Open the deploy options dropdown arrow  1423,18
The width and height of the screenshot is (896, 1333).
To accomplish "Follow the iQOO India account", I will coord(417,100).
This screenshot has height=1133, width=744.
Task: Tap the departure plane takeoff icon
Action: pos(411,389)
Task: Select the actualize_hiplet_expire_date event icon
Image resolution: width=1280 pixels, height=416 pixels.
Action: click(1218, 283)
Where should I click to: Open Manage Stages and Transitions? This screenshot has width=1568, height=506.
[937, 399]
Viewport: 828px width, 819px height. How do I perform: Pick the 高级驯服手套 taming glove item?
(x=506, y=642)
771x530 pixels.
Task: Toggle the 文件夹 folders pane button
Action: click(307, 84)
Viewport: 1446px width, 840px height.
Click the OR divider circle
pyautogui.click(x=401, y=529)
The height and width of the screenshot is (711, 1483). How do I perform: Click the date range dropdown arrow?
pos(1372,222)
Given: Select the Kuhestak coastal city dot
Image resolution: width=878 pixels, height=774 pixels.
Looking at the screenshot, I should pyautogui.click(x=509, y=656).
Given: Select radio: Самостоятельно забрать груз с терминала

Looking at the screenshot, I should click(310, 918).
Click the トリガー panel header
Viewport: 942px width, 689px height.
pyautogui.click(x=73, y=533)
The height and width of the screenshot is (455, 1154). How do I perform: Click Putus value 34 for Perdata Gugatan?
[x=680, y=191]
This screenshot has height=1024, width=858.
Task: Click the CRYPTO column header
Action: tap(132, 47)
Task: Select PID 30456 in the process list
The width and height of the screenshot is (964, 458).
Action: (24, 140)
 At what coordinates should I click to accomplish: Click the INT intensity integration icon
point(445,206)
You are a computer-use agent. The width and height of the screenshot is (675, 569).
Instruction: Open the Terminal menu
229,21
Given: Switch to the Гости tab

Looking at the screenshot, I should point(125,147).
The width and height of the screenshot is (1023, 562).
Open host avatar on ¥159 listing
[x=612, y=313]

What you should do :: Beginning at the line above that contains "Where should I", return each line exactly through the line that contains "Given: Select the Kuhestak coastal city dot", and no others.

Exercise answer ::
Where should I click to: Open Manage Stages and Transitions? This screenshot has width=1568, height=506.
[937, 399]
Viewport: 828px width, 819px height. How do I perform: Pick the 高级驯服手套 taming glove item?
(x=506, y=642)
771x530 pixels.
Task: Toggle the 文件夹 folders pane button
Action: click(307, 84)
Viewport: 1446px width, 840px height.
Click the OR divider circle
pyautogui.click(x=401, y=529)
The height and width of the screenshot is (711, 1483). How do I perform: Click the date range dropdown arrow?
pos(1372,222)
Given: Select the Kuhestak coastal city dot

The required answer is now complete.